### TASK INSTRUCTIONS
1 > From the text about Quiet River of Dust, extract the passage between "The music owes" and "an immersive experience.", inclusive.
2 > In the text about Quiet River of Dust, which instruments did Parry's father's former colleagues play on the recording of "On the Ground"?

### TEXT PROVIDED

+++++

The genesis of these songs came after Arcade Fire’s first tour of Japan in February 2008. Parry stayed on for weeks after the last show, heading to a monastery for some solace in “the biggest silence you’ve ever heard.” One day he was walking alone in a massive, snow-covered cedar forest when he heard distant voices, voices that sounded a lot like his father’s folk group back in Toronto, Friends of Fiddlers Green. (Parry was 18 when his father died in 1995.) “There was no reason for something to sound like full-throated, British-Isle folk singing there,” he recalls. “I walked and walked but I could never get closer to where the music was coming from.” The ghostly experience inspired the song “On the Ground,” which in turn inspired the rest of the song cycle. When it came time to record “On the Ground,” he enlisted his father’s former colleagues on concertina, Northumbrian pipes and fiddle.

More material began to flow, including one song on Vol. 1 called “River of Death” and another about a small boy who disappears into the ocean while his parents are sleeping on the beach. On a return trip to Japan years later, Parry was on a hike by a hot-spring river when he saw a sign directing travelers to a “River of Death” (“Sai No Kawara”). He learned that it was a pre-Buddhist mythological concept of a place where parents go to mourn dead children, a body of water understood to be a liminal space between life and an afterlife.

The two halves of Quiet River of Dust are meant to represent each side of that river. There is a thematic and sonic consistency throughout: the sensation of standing in that river, of “having an ecstatic experience in nature,” says Parry, “when you transcend your physical form and you just don’t know what you are or where you belong.” Hence the song, “I Was in the World, Was the World in Me?” Both volumes of Quiet River of Dust bleed into one another, by design. “It feels like a multi-sided die to me,” says Parry. “It’s all the same song, just a different prismatic view into this song world.”

The music owes debts to that of his father, but Parry didn’t want to write in a traditional British Isles folk style. Nor did he want to create the kind of pop songs to which tens of thousands of people could sing along, as he does with Arcade Fire. That band’s landmark 2004 debut, Funeral, made a grandiose statement through big, bold gestures; Quiet River of Dust does the same, with vertical layers of sonic architecture, but with the inverse approach: small, soft and gentle, though just as grand. Parry wanted to create a tangible aural garden of rapturous colours that invite exploration, an immersive experience.

+++++

### RECORD EXTRACTS

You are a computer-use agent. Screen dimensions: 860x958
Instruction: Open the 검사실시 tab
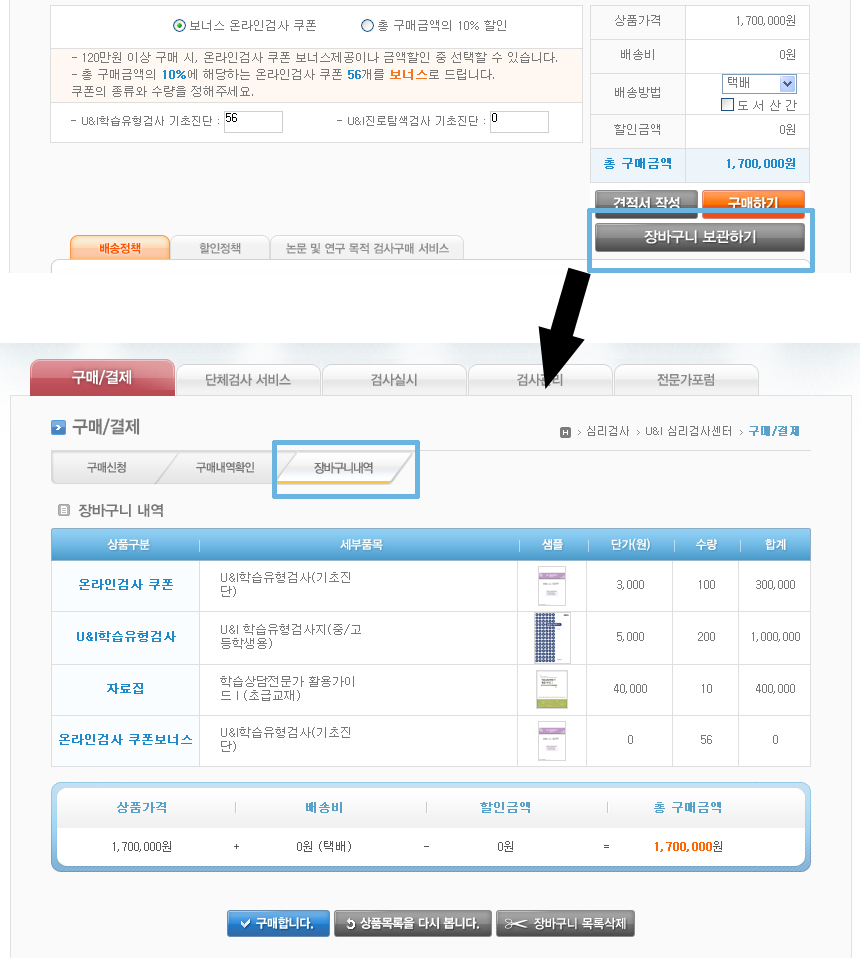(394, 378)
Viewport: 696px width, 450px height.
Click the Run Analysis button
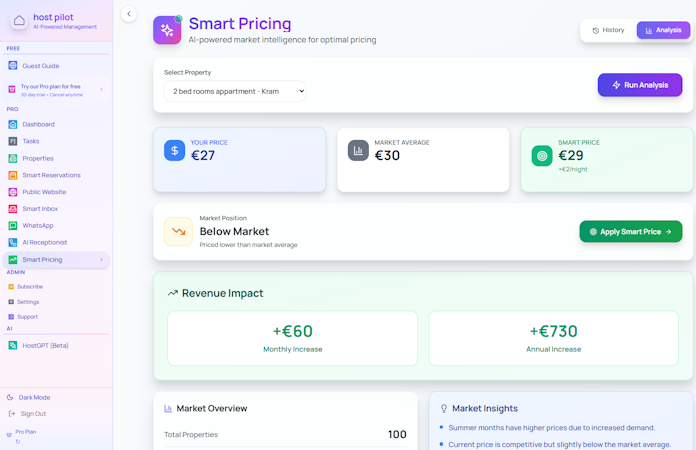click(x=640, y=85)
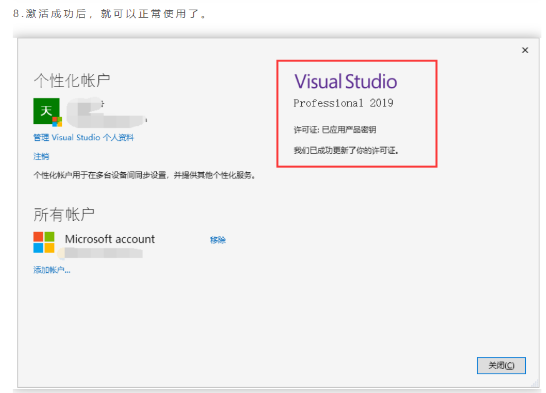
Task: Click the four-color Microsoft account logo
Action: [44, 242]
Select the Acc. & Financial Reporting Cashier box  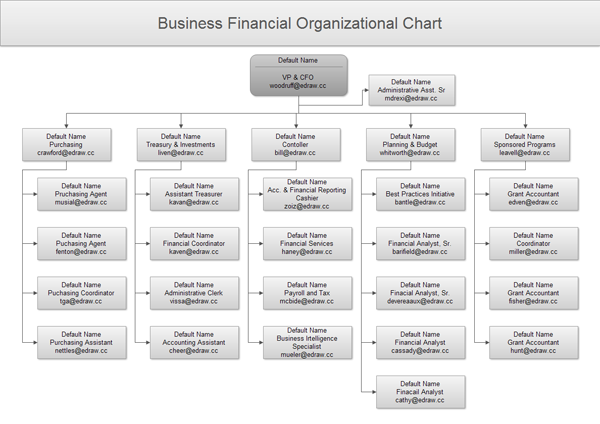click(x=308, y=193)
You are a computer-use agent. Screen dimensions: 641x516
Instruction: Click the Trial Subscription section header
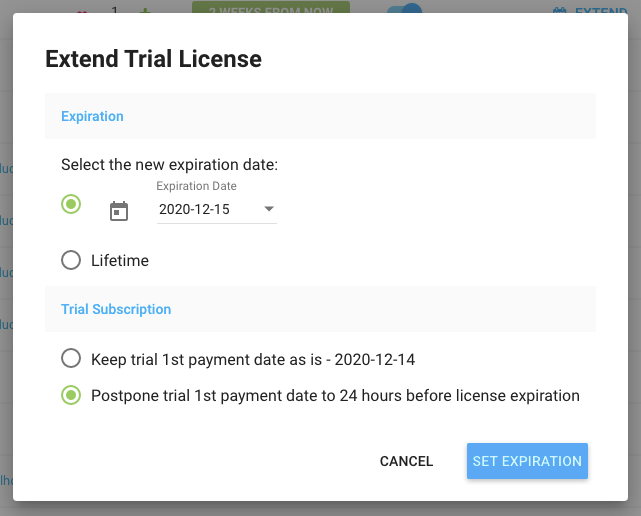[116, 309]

+++++

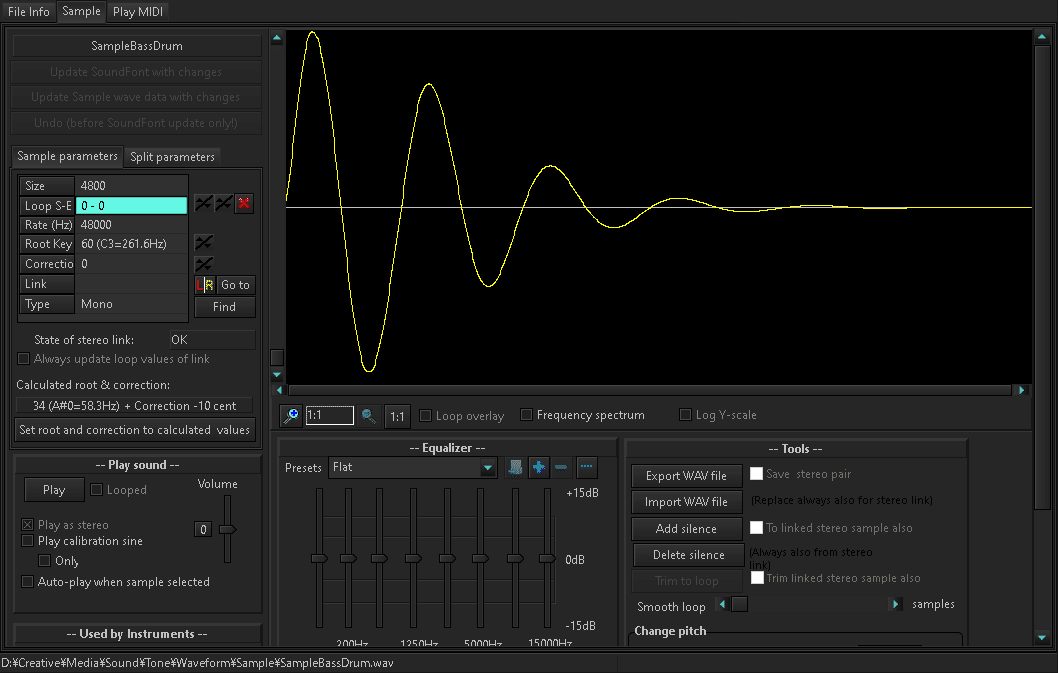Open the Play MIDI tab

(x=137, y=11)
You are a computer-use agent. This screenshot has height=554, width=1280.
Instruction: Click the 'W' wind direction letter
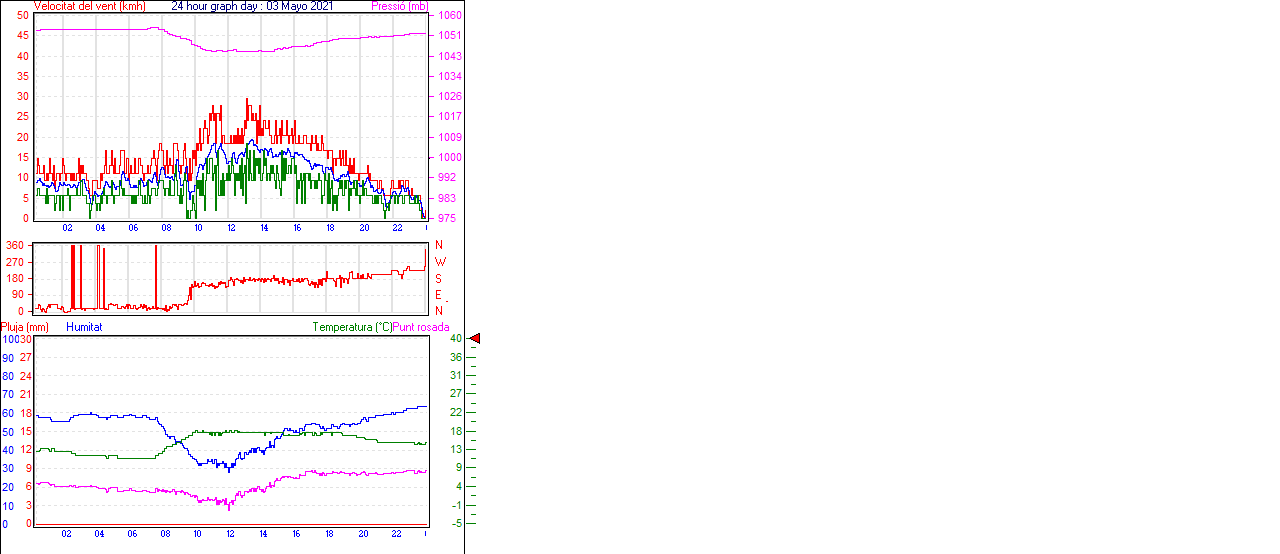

+++++

### ANSWERS TO THE TASKS
1 >
The music owes debts to that of his father, but Parry didn’t want to write in a traditional British Isles folk style. Nor did he want to create the kind of pop songs to which tens of thousands of people could sing along, as he does with Arcade Fire. That band’s landmark 2004 debut, Funeral, made a grandiose statement through big, bold gestures; Quiet River of Dust does the same, with vertical layers of sonic architecture, but with the inverse approach: small, soft and gentle, though just as grand. Parry wanted to create a tangible aural garden of rapturous colours that invite exploration, an immersive experience.

2 > Concertina, Northumbrian pipes and fiddle.